What needs to be done:
Please copy out the records word for word, starting at the line that contains "Given: Click the 搜索成员 search field" and ending after the line that contains "This screenshot has width=743, height=1568.".
_____
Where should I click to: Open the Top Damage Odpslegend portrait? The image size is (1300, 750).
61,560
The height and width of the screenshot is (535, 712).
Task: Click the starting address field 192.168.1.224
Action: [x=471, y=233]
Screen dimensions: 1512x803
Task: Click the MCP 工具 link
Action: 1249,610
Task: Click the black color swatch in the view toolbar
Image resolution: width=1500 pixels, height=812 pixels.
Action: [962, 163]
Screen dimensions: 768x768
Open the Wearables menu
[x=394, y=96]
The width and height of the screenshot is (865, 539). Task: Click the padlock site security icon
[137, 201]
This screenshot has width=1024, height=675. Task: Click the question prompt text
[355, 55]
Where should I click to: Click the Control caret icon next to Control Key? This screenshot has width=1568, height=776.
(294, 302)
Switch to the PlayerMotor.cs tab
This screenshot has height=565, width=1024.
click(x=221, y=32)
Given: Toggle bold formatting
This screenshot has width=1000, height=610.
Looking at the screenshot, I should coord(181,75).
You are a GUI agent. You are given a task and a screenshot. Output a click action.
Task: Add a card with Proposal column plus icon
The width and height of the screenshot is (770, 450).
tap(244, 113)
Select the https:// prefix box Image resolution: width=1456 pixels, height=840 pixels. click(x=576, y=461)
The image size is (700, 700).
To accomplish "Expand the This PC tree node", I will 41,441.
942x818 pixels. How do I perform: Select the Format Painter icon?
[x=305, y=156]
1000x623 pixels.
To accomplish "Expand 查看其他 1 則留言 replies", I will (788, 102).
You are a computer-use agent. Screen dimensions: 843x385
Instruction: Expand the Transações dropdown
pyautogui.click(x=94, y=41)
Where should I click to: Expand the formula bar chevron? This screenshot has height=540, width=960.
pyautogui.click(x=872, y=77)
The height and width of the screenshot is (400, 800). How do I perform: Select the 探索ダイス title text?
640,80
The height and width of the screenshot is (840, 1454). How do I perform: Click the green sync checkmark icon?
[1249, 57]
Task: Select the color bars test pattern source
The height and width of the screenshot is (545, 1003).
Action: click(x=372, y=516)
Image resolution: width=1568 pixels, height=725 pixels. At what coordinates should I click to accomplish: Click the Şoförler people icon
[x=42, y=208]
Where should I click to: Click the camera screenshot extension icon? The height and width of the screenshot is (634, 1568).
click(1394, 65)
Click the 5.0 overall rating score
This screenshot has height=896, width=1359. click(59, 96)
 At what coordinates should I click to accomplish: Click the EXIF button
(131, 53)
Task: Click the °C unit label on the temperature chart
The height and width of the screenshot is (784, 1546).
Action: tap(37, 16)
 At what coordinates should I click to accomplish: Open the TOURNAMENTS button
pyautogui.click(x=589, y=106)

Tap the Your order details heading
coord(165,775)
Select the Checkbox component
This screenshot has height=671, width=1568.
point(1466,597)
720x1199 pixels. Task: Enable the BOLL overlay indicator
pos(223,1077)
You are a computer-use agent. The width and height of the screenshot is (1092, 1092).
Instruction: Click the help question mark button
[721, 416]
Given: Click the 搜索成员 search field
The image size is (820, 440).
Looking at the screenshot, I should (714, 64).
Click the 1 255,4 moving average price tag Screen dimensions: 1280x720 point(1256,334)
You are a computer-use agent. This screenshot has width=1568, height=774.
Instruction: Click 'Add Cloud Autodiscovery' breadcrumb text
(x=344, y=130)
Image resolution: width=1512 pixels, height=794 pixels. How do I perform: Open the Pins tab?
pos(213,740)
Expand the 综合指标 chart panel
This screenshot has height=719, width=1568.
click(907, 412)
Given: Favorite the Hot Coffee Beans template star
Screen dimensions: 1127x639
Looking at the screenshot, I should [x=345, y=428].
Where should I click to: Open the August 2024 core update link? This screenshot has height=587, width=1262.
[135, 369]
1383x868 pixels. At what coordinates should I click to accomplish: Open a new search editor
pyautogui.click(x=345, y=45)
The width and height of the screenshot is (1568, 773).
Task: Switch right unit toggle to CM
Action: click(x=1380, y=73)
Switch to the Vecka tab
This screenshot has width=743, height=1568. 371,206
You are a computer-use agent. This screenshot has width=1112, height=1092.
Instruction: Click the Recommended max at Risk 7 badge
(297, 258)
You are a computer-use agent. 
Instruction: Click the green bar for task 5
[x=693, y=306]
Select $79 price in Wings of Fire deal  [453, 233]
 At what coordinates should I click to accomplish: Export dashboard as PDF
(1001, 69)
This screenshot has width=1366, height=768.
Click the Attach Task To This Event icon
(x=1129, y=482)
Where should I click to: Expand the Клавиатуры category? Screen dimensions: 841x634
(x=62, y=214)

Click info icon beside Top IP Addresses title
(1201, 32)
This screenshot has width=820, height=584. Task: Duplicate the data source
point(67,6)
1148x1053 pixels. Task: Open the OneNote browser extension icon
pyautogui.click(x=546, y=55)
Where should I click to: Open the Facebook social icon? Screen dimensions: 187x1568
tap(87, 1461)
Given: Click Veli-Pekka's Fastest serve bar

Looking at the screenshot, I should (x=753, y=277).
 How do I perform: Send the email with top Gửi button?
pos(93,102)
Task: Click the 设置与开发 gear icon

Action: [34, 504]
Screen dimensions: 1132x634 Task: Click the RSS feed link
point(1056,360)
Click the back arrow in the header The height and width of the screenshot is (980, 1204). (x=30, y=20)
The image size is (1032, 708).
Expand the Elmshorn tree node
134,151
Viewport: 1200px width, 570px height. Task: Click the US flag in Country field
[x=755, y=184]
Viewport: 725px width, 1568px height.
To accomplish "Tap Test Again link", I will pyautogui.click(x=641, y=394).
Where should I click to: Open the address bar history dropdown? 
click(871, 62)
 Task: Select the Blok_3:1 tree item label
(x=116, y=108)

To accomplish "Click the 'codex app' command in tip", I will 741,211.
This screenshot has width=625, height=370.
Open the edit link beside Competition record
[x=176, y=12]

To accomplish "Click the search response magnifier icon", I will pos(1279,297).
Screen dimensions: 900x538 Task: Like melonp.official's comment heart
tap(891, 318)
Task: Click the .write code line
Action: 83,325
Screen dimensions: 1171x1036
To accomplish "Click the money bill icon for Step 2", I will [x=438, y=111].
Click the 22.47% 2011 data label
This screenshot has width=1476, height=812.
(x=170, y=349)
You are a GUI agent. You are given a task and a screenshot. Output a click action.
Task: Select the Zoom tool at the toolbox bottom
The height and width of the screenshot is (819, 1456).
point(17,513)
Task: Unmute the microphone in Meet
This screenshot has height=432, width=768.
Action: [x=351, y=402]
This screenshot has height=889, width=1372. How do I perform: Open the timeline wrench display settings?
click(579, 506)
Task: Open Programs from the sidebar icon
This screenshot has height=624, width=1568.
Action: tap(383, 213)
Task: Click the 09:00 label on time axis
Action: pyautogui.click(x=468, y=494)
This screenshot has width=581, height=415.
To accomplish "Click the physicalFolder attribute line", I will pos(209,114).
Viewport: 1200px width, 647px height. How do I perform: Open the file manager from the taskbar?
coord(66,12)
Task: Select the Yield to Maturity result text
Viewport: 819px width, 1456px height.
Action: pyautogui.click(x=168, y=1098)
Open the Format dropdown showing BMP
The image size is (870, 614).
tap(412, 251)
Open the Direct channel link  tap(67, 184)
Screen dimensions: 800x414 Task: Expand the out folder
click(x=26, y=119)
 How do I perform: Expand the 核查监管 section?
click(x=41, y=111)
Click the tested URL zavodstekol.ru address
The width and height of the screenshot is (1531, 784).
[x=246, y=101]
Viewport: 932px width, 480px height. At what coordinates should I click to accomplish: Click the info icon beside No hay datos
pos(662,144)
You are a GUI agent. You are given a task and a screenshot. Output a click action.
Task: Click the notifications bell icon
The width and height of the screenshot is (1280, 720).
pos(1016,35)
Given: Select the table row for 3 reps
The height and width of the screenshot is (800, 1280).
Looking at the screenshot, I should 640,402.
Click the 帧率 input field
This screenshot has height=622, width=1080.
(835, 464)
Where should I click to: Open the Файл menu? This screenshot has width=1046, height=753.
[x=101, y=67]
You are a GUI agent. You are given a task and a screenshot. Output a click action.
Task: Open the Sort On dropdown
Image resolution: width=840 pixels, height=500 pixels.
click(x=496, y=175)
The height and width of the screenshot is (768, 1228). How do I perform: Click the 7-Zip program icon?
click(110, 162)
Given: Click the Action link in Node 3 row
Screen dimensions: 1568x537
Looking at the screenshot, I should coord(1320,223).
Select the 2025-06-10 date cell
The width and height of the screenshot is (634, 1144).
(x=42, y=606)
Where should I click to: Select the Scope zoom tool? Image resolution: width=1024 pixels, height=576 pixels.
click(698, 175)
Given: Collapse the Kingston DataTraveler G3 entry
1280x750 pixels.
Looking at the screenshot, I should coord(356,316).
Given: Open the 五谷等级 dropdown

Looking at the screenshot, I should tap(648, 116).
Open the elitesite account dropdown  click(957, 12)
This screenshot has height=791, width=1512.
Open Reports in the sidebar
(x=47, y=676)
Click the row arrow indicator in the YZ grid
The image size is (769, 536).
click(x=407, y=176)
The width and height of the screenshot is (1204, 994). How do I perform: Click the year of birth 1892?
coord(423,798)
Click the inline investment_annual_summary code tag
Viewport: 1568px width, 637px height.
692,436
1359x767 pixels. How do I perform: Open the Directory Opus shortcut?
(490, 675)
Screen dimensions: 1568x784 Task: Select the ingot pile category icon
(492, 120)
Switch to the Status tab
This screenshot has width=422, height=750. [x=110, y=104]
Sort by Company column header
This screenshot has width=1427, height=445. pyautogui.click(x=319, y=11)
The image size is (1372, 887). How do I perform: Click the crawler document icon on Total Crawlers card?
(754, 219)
_____
Finished task:
Given: Click the 搜索成员 search field
The image size is (820, 440).
Looking at the screenshot, I should (714, 64).
Click the 1 255,4 moving average price tag Screen dimensions: 1280x720 point(1256,334)
You are a computer-use agent. This screenshot has width=1568, height=774.
Instruction: Click 'Add Cloud Autodiscovery' breadcrumb text
(x=344, y=130)
Image resolution: width=1512 pixels, height=794 pixels. How do I perform: Open the Pins tab?
pos(213,740)
Expand the 综合指标 chart panel
This screenshot has height=719, width=1568.
click(907, 412)
Given: Favorite the Hot Coffee Beans template star
Screen dimensions: 1127x639
Looking at the screenshot, I should [x=345, y=428].
Where should I click to: Open the August 2024 core update link? This screenshot has height=587, width=1262.
[135, 369]
1383x868 pixels. At what coordinates should I click to accomplish: Open a new search editor
pyautogui.click(x=345, y=45)
The width and height of the screenshot is (1568, 773).
Task: Switch right unit toggle to CM
Action: click(x=1380, y=73)
Switch to the Vecka tab
This screenshot has width=743, height=1568. 371,206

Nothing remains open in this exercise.